_Exercise:_
Format the lines from the one containing "Viewport: 578px width, 355px" through the one containing "(x=108, y=291)", inclusive, as a JSON list of strings with one string per line and blank lines omitted.

_Given entries:_
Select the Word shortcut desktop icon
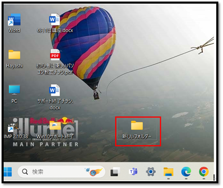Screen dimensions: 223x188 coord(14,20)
--
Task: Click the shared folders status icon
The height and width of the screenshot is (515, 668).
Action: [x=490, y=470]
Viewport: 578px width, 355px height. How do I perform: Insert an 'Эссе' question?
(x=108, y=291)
---
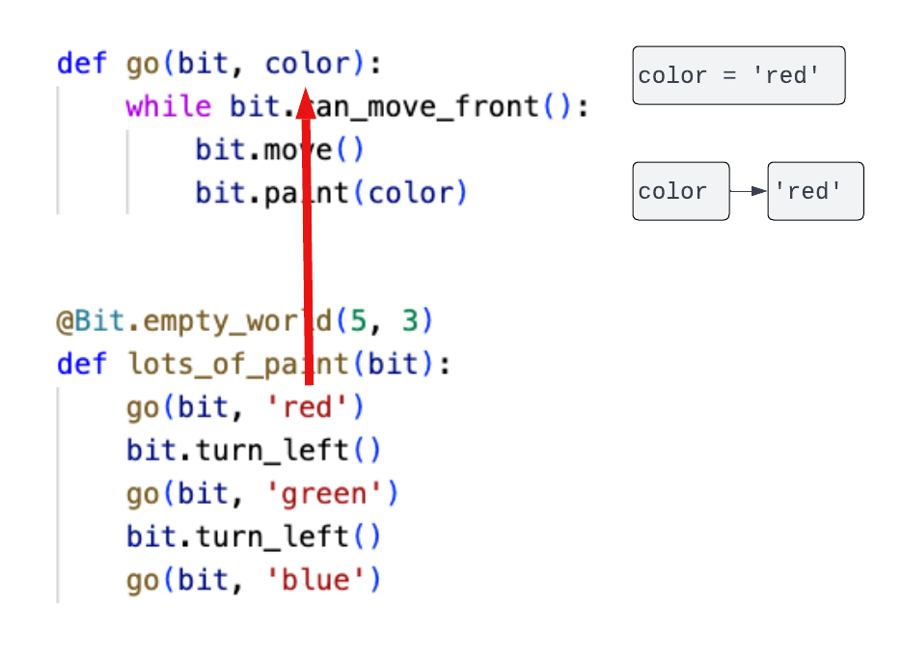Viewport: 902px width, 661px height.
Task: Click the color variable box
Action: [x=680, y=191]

_Answer for the task:_
[
  "Viewport: 578px width, 355px height. How do I perform: Insert an 'Эссе' question?",
  "(x=108, y=291)"
]